I've a feeling I'm (re)stating the obvious, but IMHO securelevels can't
really permanently preserve a system's known-good state in the face of root
compromise unless literally everything you'd ever access w/o securelevels
raised, is fully protected when they are (in which case you'll effectively
have everything interesting RO -- just set the RO jumper on the drive while
you're at it).  Otherwise there will always(?) be some extra-mile way to
circumvent them.  Of course we can devise countermeasures ad-nauseum -- for
instance, set all dirs in root's path to schg and only set sappnd on the
"last" one, and never change the order (silly).  Or from every directory
"higher" in the path than a path'ed command, create a symlink to the right
place (unspeakably ugly, but works ;)  Though you'll still have the 'sl',
'ls-l', etc trojan possibilities either way.
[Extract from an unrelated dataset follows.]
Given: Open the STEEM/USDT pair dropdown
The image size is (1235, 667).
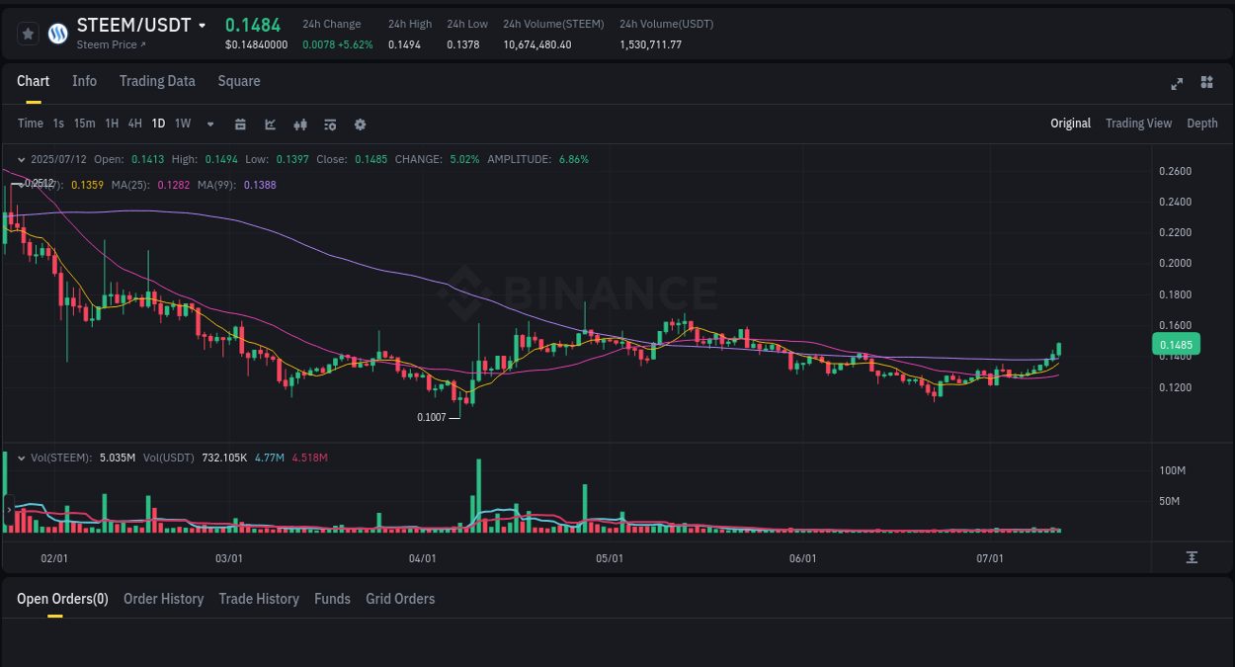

And this isn't to say that I think securelevel efforts are wasted.  The bar
is raised; this is good, period ("how much higher is it when you are done"
is still an open question though IMHO).  Userland integrity checkers a la
tripwire are useful again in a system which can guarantee a)without a
reboot, the kernel cannot be modified nor raw-device disk or memory access
obtained, and b)at least some minimal set of files (the static binaries,
and their config/database files) have not been tampered with in any way. 
Without these, LKM-based rootkits make traditional integrity checkers
pretty useless.  ...A system whose integrity checkers are properly
preserved can be expected to work as advertised (until reboot ;).  One
which alerted on the addition of new binaries would detect the above. 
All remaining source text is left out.